Re: [css3-text] Comments on hyphenation

On 16 May 2011, at 16:28, Brad Kemper wrote:

> 
> On May 16, 2011, at 5:56 AM, Robert O'Callahan wrote:
> 
>> I'm not too excited about implementing hyphenate-resource. It seems unlikely to me that a significant number of Web developers will bother developing and deploying their own hyphenation dictionaries.
> 
> I think it would be very useful for authors to be able to include their own supplemental hyphenation dictionaries, containing words they use in their industry, brand names, product names, jargon, etc. that wouldn't be in any built-in resource or algorithm. Is that what we are talking about here?

I'd consider this an application for a hyphenation-exceptions list, which would be a different kind of resource from the main hyphenation patterns used by TeX- or libhyphen-style algorithms.

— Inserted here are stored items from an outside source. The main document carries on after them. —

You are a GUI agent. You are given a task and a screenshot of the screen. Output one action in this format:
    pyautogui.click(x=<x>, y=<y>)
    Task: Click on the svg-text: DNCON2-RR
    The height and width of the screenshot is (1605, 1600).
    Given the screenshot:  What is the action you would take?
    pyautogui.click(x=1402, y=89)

I don't think it's practical to combine author-provided TeX-style hyphenation patterns "on the fly" with the browser's built-in patterns, nor is it realistic to expect authors to know how to specify such patterns and understand their interaction with the standard ones. An "exceptions list" that overrides the built-in hyphenation for specific words only is simple, understandable, and adequate for this need.

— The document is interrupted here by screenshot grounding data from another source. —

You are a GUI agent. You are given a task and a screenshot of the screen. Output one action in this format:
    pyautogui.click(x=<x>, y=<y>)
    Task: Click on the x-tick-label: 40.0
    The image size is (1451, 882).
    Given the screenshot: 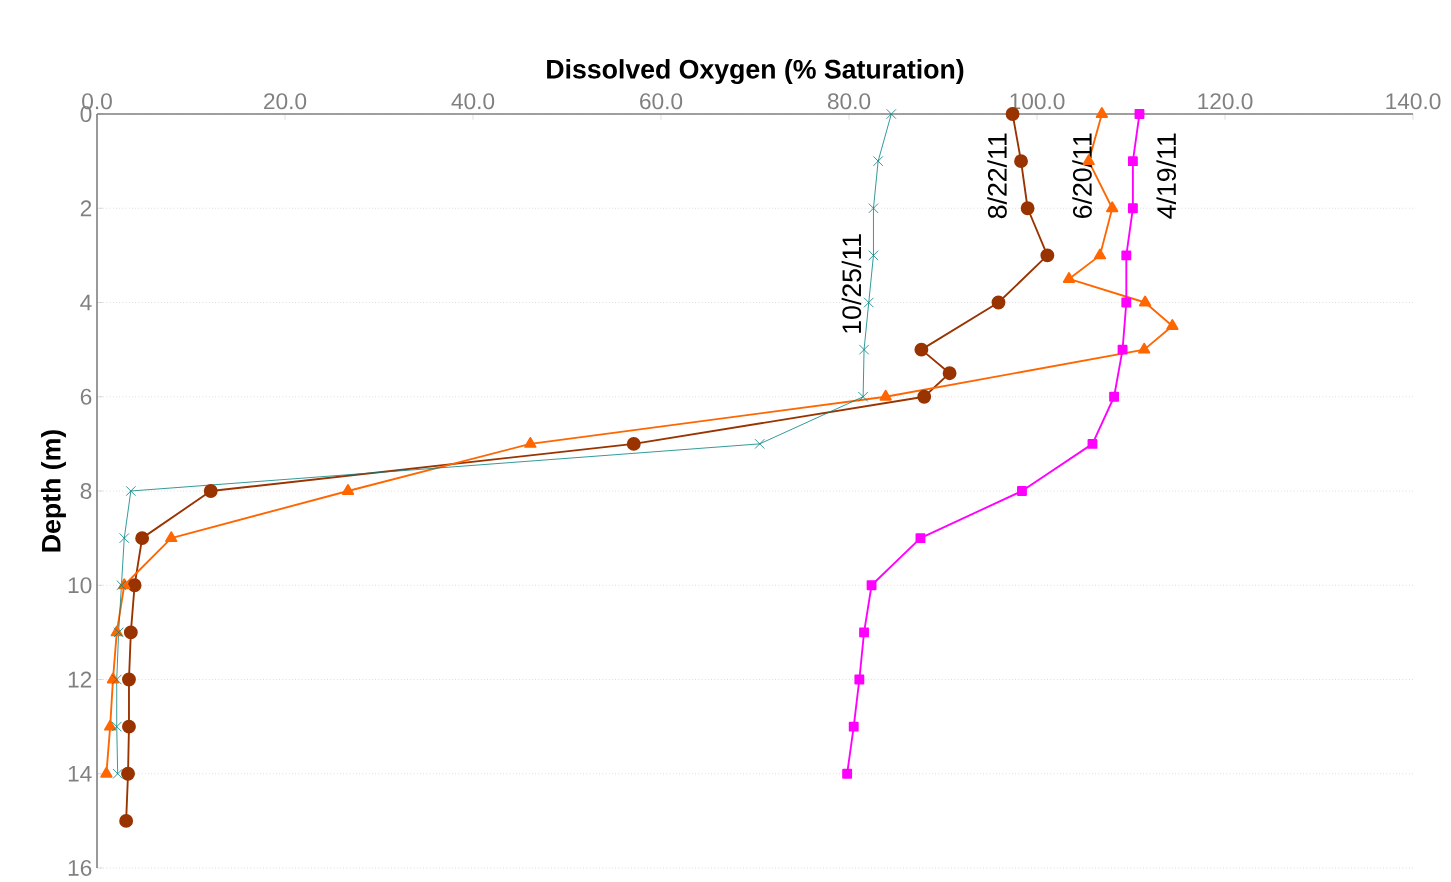 What is the action you would take?
    pyautogui.click(x=473, y=102)
    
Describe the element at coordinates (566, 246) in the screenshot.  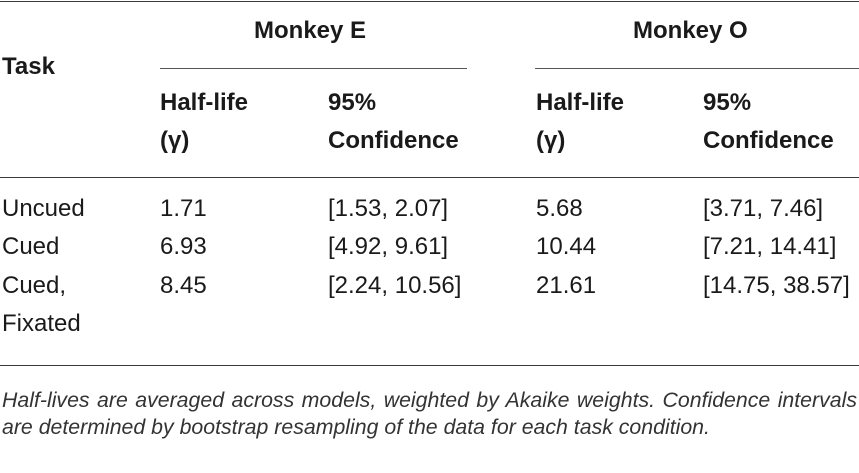
I see `row-cued-o-halflife: 10.44` at that location.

(Note that in many cases, brand names, product names, jargon, etc., will be hyphenated satisfactorily by the standard resources, as these are *not* simple word lists but rather collections of "patterns" derived from the syllable structures and spelling rules of the language. So as long as names, jargon, etc., conform to the typical word patterns of the language - which they usually do, otherwise people find them to be unpronounceable! - the hyphenation rules usually work quite well even on newly-coined words.)

For more background, see Appendix H of The TeXbook[1], and Frank Liang's thesis[2] on the topic.

JK

[1] Donald E. Knuth. _The TeXbook_ (Reading, Massachusetts: Addison-Wesley, 1984), x+483pp. ISBN 0-201-13448-9. Also published as _Computers & Typesetting, Volume A: The TeXbook_ (Reading, Massachusetts: Addison-Wesley, 1984). ISBN 0-201-13447-0.